» **STUDY TEXT**
━━━━━━━━━━
I Cried When I Left Costco

I Cried When I Left Costco. -christyfitzwater.com

Saturday is always grocery day. In the morning, I go to the pantry with my cell phone and start filling in my three Google Keep lists with what we need from Costco, the grocery store, and the department store. Then I go out to the garage, where we keep paper products (a more valuable commodity than bread and milk these days) and add to my list from there. Then to the big freezer. Then to the refrigerator in the house.

Next I make a menu for the week and add whatever items I need to make dinners.

Last Saturday, I went through all of this normal routine with a growing anxiety. What would I find at the grocery store? What wouldn’t I find? I was going to hit the stores in the morning instead of the afternoon, and would there be a mad frenzy to grab items from shelves? I was near tears before I ever left the house.

When I got to Costco, it wasn’t too busy. I followed the narrow path they had made with carts, making sure to get the cart handle sanitized by the attendant. Then I walked through the store and got everything that was on my list, just like normal.

But when I got to the car, I emptied my cart into the trunk, put the cart away, and then sat down behind the wheel and wept.

We are suffering.
━━━━━━━━━━
Reproduce the Costco post word for word, starting with "Last Saturday, I" and going on through "just like normal.".

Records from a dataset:
━━━━━━━━━━
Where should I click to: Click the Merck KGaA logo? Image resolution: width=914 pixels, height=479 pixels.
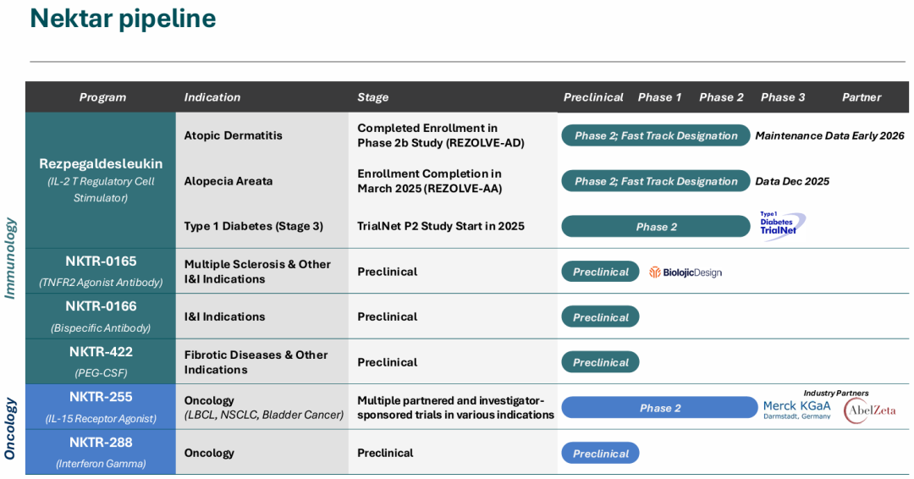click(x=797, y=409)
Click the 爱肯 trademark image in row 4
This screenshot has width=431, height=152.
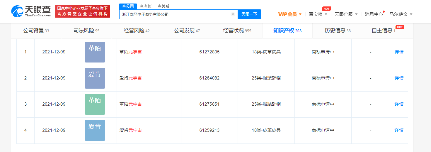(x=95, y=130)
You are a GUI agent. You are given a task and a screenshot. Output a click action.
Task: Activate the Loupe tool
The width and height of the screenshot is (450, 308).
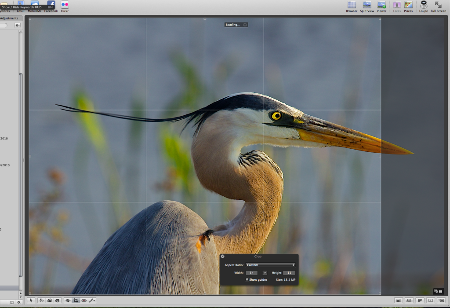pos(423,5)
━━━━━━━━━━
» **OUTPUT FOR THIS TASK**
Last Saturday, I went through all of this normal routine with a growing anxiety. What would I find at the grocery store? What wouldn’t I find? I was going to hit the stores in the morning instead of the afternoon, and would there be a mad frenzy to grab items from shelves? I was near tears before I ever left the house.

When I got to Costco, it wasn’t too busy. I followed the narrow path they had made with carts, making sure to get the cart handle sanitized by the attendant. Then I walked through the store and got everything that was on my list, just like normal.